* Task brief
Within the listing that follows, state how many lines include the word "Open"; write only that number.

* Data to use
Content starts

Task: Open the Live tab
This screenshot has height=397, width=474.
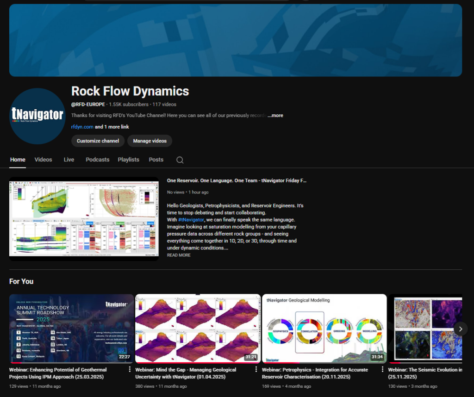Action: (x=69, y=160)
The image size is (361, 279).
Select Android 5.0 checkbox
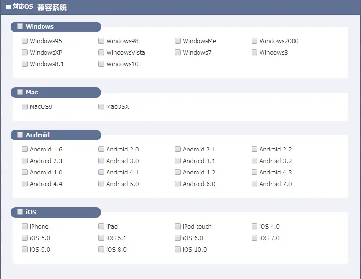tap(101, 184)
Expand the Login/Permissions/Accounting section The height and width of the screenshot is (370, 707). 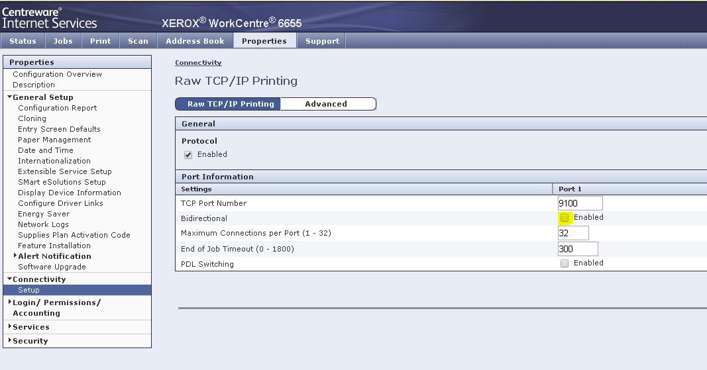tap(10, 302)
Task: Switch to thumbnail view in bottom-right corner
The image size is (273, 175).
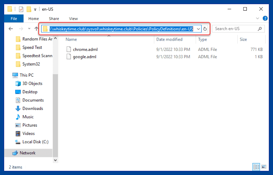Action: pyautogui.click(x=264, y=167)
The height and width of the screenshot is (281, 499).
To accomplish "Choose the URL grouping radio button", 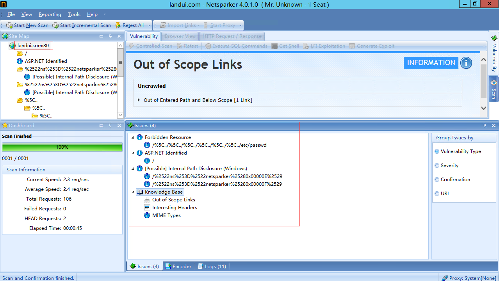I will coord(437,194).
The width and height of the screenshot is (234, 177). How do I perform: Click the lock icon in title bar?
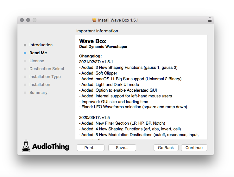(x=210, y=20)
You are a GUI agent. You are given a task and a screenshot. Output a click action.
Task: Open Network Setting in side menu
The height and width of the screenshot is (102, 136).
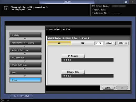[x=25, y=50]
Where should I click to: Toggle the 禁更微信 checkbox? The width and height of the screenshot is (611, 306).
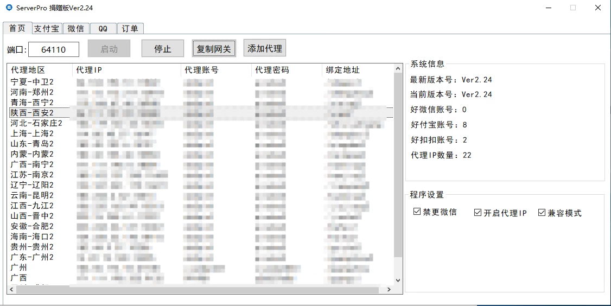[417, 212]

Content ends

* Response to this exercise
2